The Halls Effect

New artistic director Matthew Halls sounds off on the future of OBF

Matthew Halls
Matthew Halls

When Matthew Halls steps to the podium to conduct the Oregon Bach Festival’s June 26 opening performance, it will mark the first time since its founding in 1970 that anyone other than founder Helmuth Rilling has directed the annual summer festival. That opening work, Monteverdi’s Vespers of 1610, commonly regarded as the first Baroque masterpiece, makes an appropriate accession because the 38-year-old British conductor’s assumption of the artistic director post signals a generational change.

On the other hand, Halls wants to preserve the best of Rilling’s legacy that’s still relevant for today’s audiences. “I suppose at the centre of my vision lies a very fine balance between preservation on the one hand and growth on the other,” he tells me via email.

While much of this year’s festival will seem familiar, some of Hall’s changes are apparent in the very first week. Whereas Rilling was notorious for his retrograde refusal (almost alone among the most respected contemporary Baroque interpreters) to use instruments and tunings and other touchstones of the historically informed performance movement that’s dominated Baroque performance for decades, “this year we have pretty much a bipartite festival,” Halls says. “The first week focuses on Baroque (with period instruments) and the second explores the later repertoire.” That includes July 1’s world premiere of Halls and Dominik Sackmann’s reconstruction of Bach’s St. Mark Passion, which uses a chamber choir and chamber-sized Baroque chorus, rather than the anachronistic megachoirs and orchestras his predecessor preferred.

The June 26 opening performance also signals another Halls initiative: presenting music from before Johann Sebastian Bach’s time as well as during and after it. “This year we begin the festival with Monteverdi’s great masterpiece the Vespers,” Halls says, “and this is very much a sign of my commitment to introducing our festival audience to pre-Bach repertoire over the coming years.”
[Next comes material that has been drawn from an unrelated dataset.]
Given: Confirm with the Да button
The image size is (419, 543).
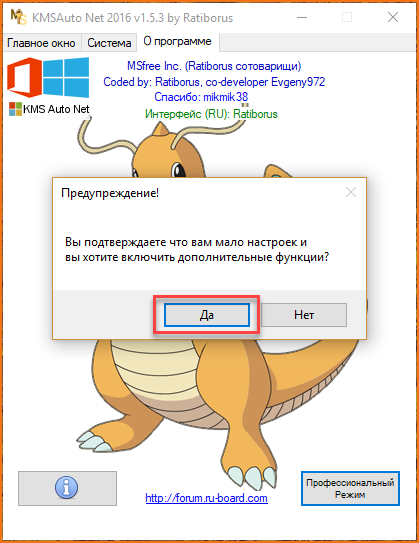Looking at the screenshot, I should [x=207, y=315].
Halls also promises to redress another of the festival’s major failings. With a few major exceptions (and the biennial Composers Symposium dedicated to music by composers in training), OBF has neglected contemporary music, particularly by American composers, devoting only a tiny percentage of each year’s programming to music from here and now.

“I’m not able to go into too much detail at this time, but we are very much aware at the OBF of our responsibility to support living composers,” Halls writes. “I’ve always suggested that Bach is rather like a custodial figure, a fixed point of reference to which we constantly return. His music lies at the heart of everything that we do, but we also have a formidable reputation for exploring and performing choral and symphonic repertoire from later centuries — right through to newly commissioned works. We have the resources to explore Bach AND all that came after — [music that] was influenced and shaped by his music. Personally, I am very keen to support and promote American composers over the coming seasons. This would be an exciting avenue for the festival to explore further.”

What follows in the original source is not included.